I think that some of this self-reflection time came because of my big b-day...I am now 30 years old, and by goodness I do feel as if I am more mature and know more of what I want out of life now. I am sure some of this looking-inward time also came because of some "discussions" that Aaron and I had during the course of the summer. Husbands (and children for that matter) have this unique way of making you see that you're not all you're cracked up to be...IF you allow them to show you...IF you allow yourself to see beyond the pretty exterior you put on for people...IF you allow yourself the possibility to want to change. Otherwise husbands (and children) just make you angry because you think you're in the right and think that they have to change. Obviously we all have areas where we can grow and mature, but often you have to squelch your pride in order to see what areas YOU need to change in. At least that is how it is for me.

Another thing that has helped me is the wonderful book by Ann Voskamp...One Thousand Gifts...I have been reading it slowly, on purpose, because there is so much to gain from it. I don't want to miss what I could learn by reading quickly through it. I am only on chapter 3, and the thing that has stood out so far is learning to live a thankful life. Thanks. We say it a lot, but do we really live out thankful lives? I know that I don't. I'm anxious to see what the rest of the book holds. It's pretty intense, at least for me it is because it is so relevant to my life right now.

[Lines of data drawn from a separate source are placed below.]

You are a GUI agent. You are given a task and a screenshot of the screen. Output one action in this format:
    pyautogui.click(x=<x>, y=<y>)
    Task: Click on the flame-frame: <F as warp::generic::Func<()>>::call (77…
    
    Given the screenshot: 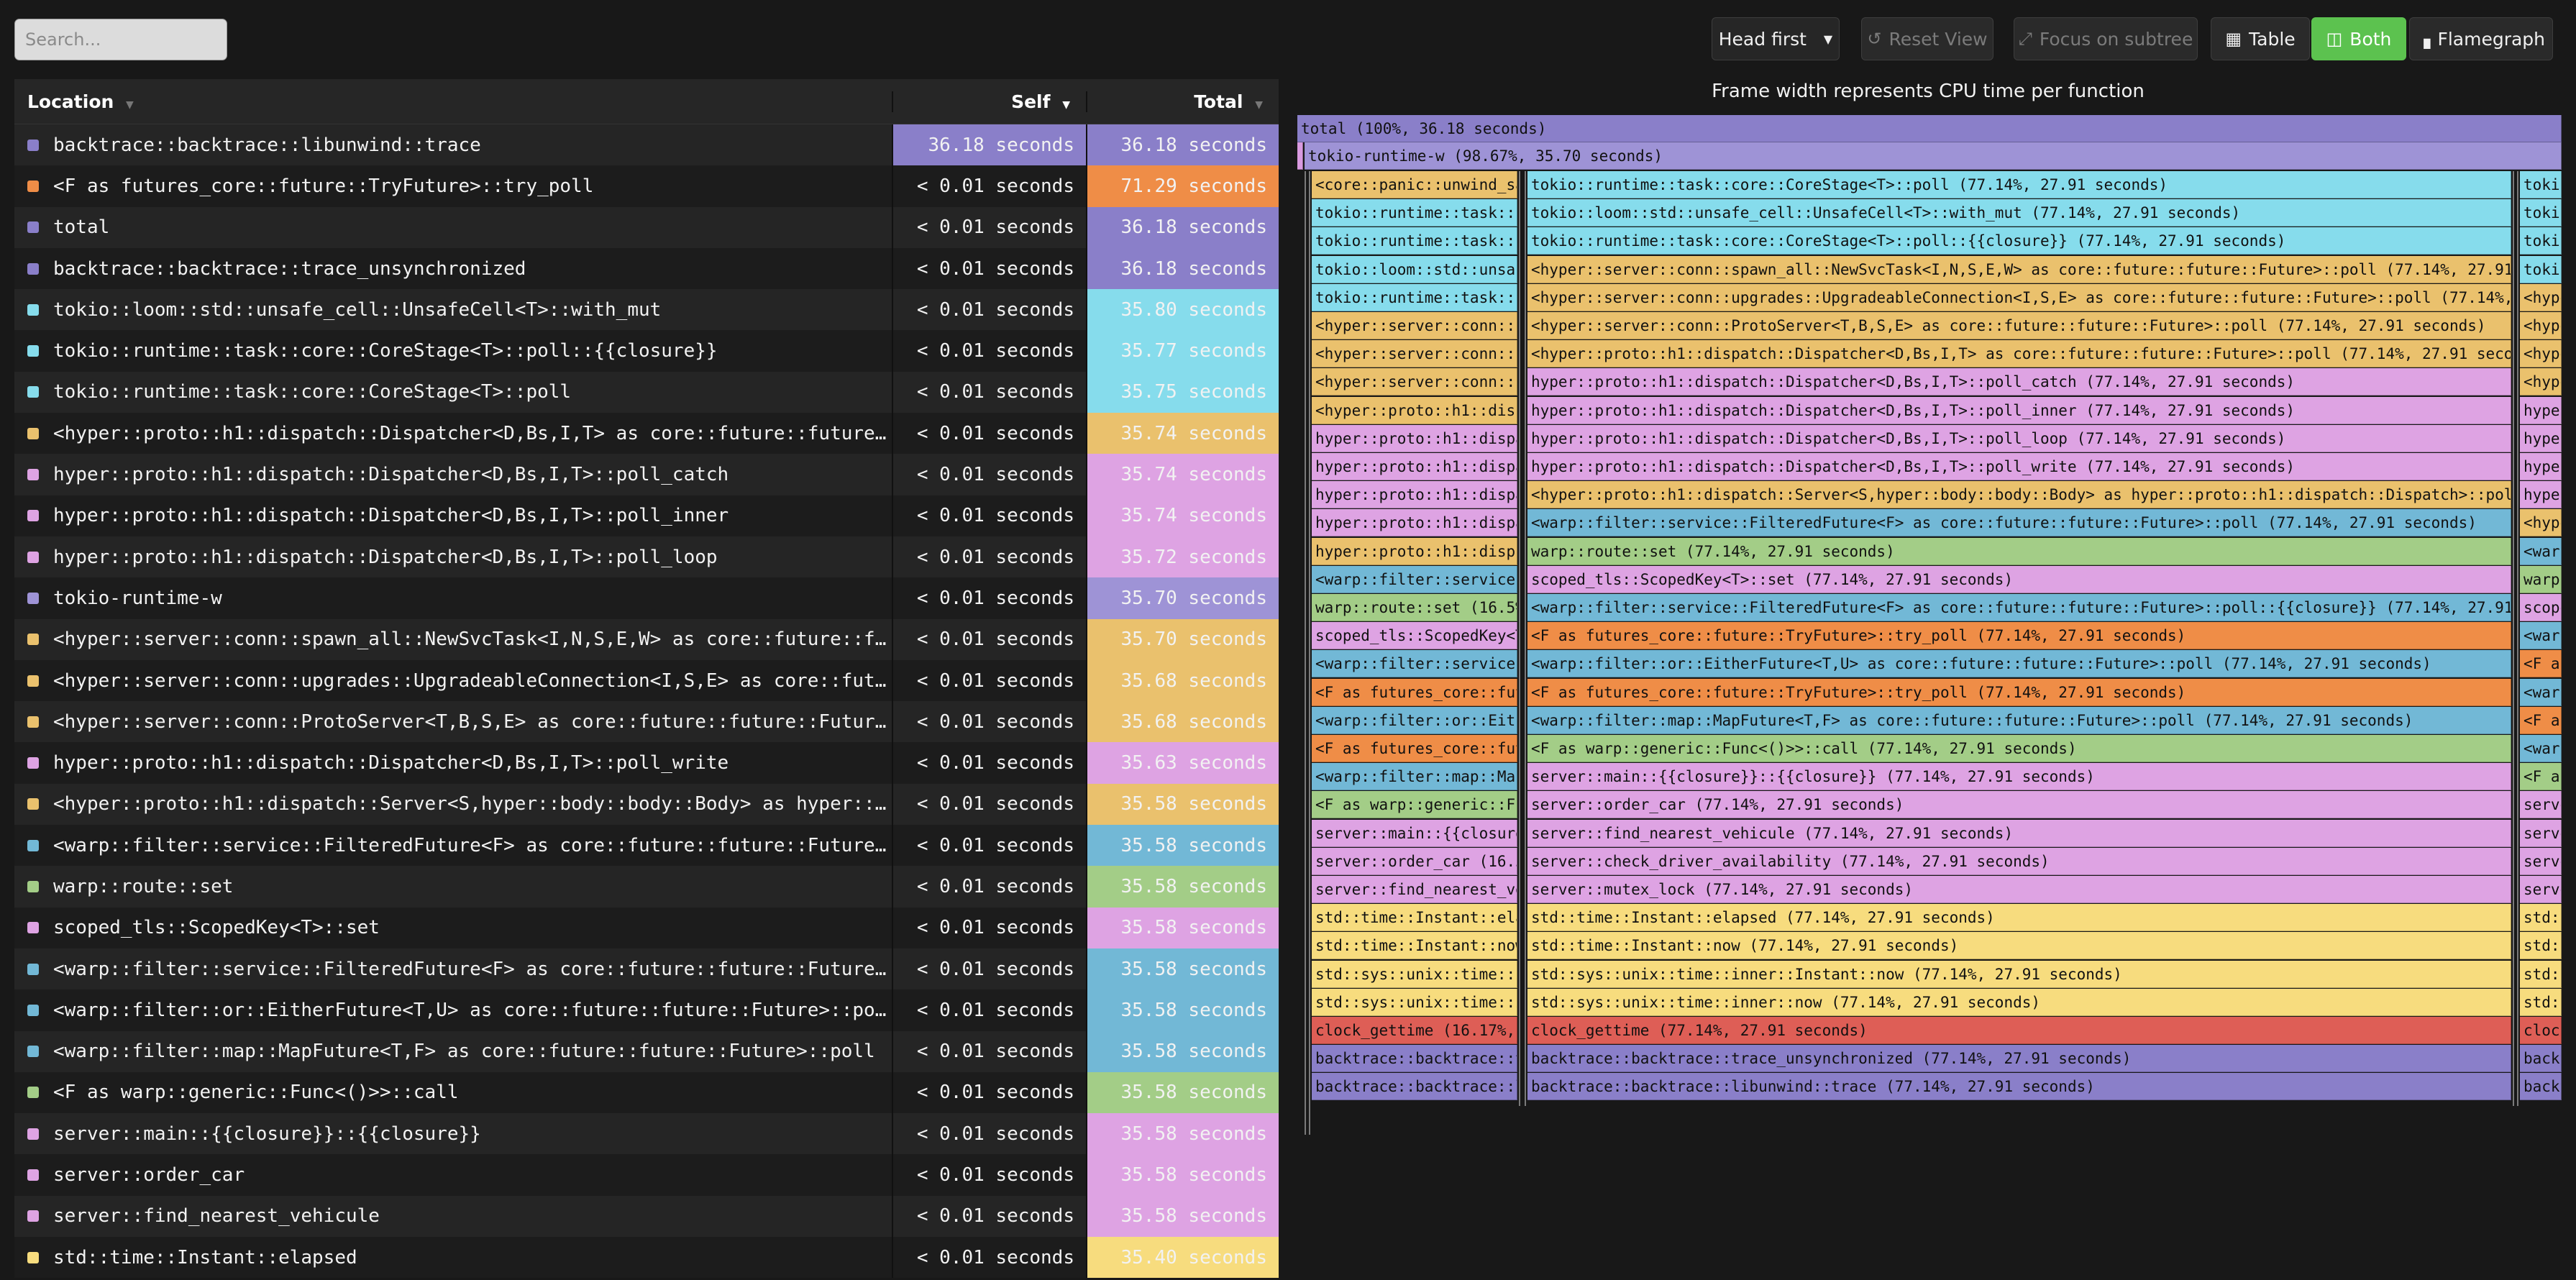 What is the action you would take?
    pyautogui.click(x=2019, y=748)
    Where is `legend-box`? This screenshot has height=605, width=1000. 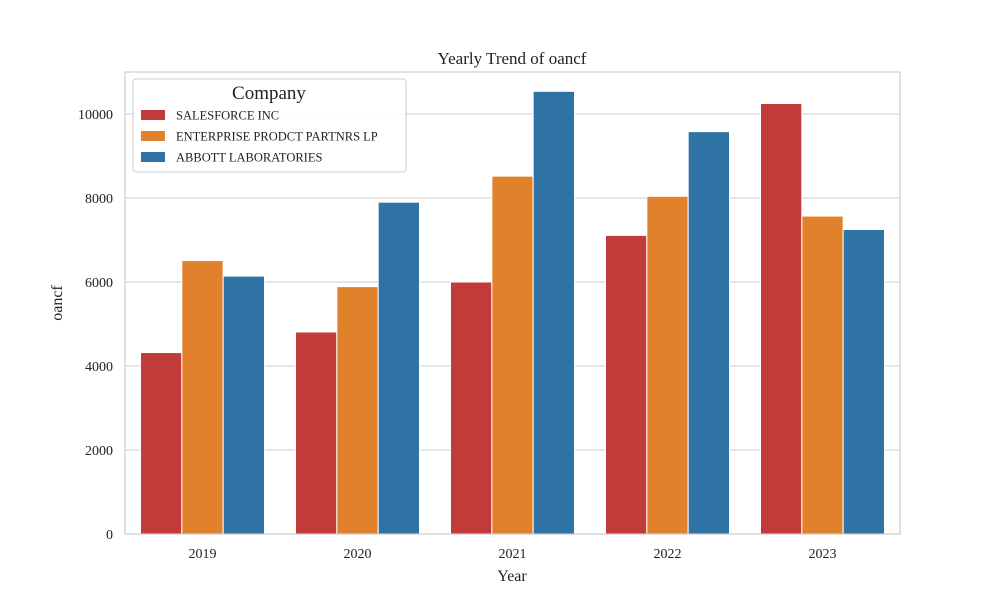
legend-box is located at coordinates (270, 126).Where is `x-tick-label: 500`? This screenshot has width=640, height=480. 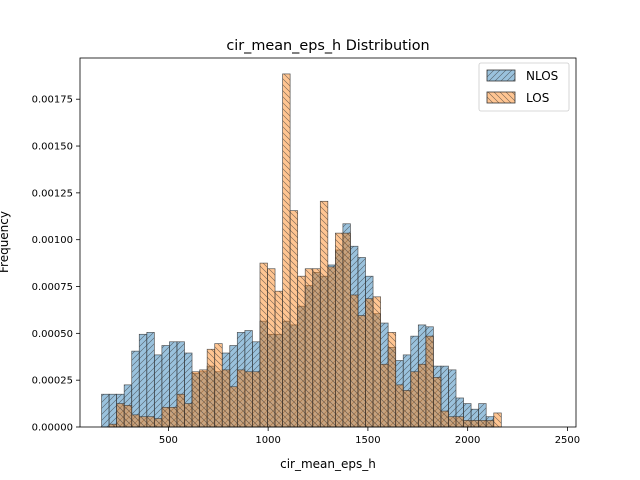
x-tick-label: 500 is located at coordinates (168, 440).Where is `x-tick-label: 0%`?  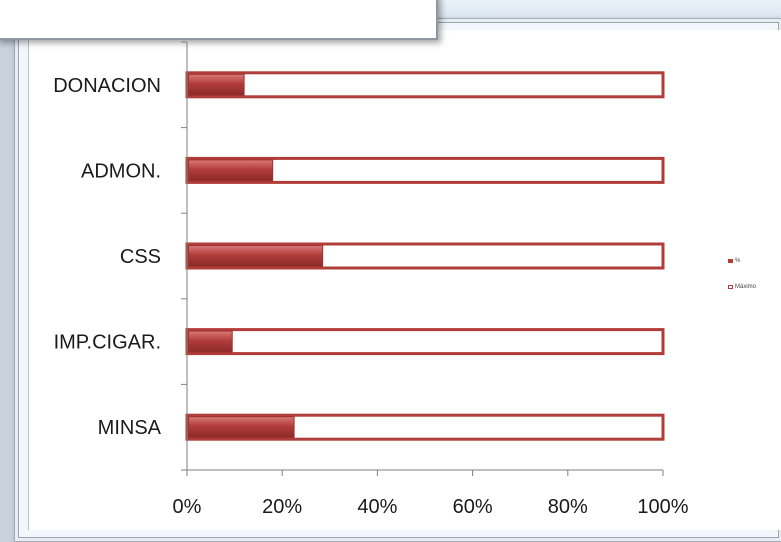
x-tick-label: 0% is located at coordinates (188, 507).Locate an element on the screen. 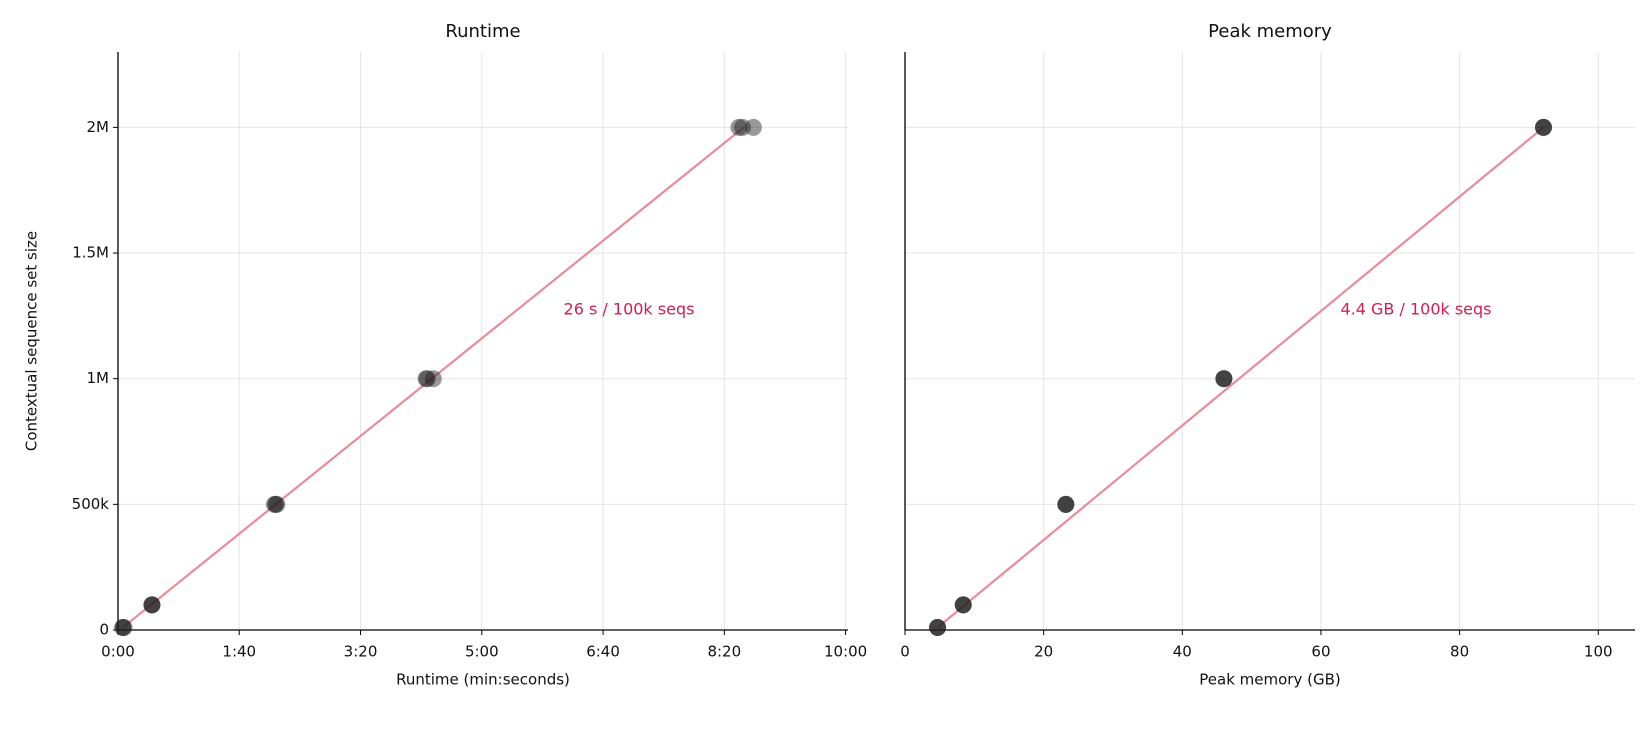 This screenshot has width=1650, height=750. y-tick-label: 2M is located at coordinates (98, 127).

Anyhoo, it's been a good summer all around and next week our "fall" schedule starts up more or less. Johnathan starts school at a wonderful little program we found for him so we will officially transition from our carefree summer days to a little more structure. And, the week after Aaron starts work. I think it will be good for all of us to get into more of a routine. I am looking forward to it, and looking forward to all this fall will bring for us!

A few images of our summer...























*Grace*

Tuesday, August 16, 2011

Hmm, where to start???.....

Well, since the last time I "really" posted a lot has happened. We moved across state and have started settling in to our new neighborhood. That in itself has been a huge transition and we are really loving our new place...lots of room for the boys to play and plenty of space to host gatherings which we have already enjoyed doing!

Also, on July 22nd I turned the big 3-0...yikes! My sweet sister Gail and loving husband, along with lots of my other wonderful family helped to pull one over on me...a surprise party that (almost) totally caught me off guard...it's hard to surprise me, but they did an awesome job and the party was beautiful! (To read more about it click the photo source below and you will be taken to Gail's blog where she posted about all her efforts to make my party so special!)

My beautiful sister, Gail!
(Photo source here)



My wonderful, ever loving husband, Aaron! xoxoxoxo


Also this summer we made a trip down to Corpus Christi, our old home, and spent some wonderful time with our dear Whitehurst family. We had already started to really miss them, so a trip down there was the perfect way to cure the We Miss the Whitehurst Blues! ;)

Now we are trying to really get settled in our new community...trying to find a good church, a good (convenient and low price) grocery store and we are continuing to meet and get to know our new neighbors. Aaron starts real-life working in a few weeks and so we are also very much enjoying some extra time with him before life gets back to "normal" around here.

Hope y'all are all enjoying the last dog days of summer.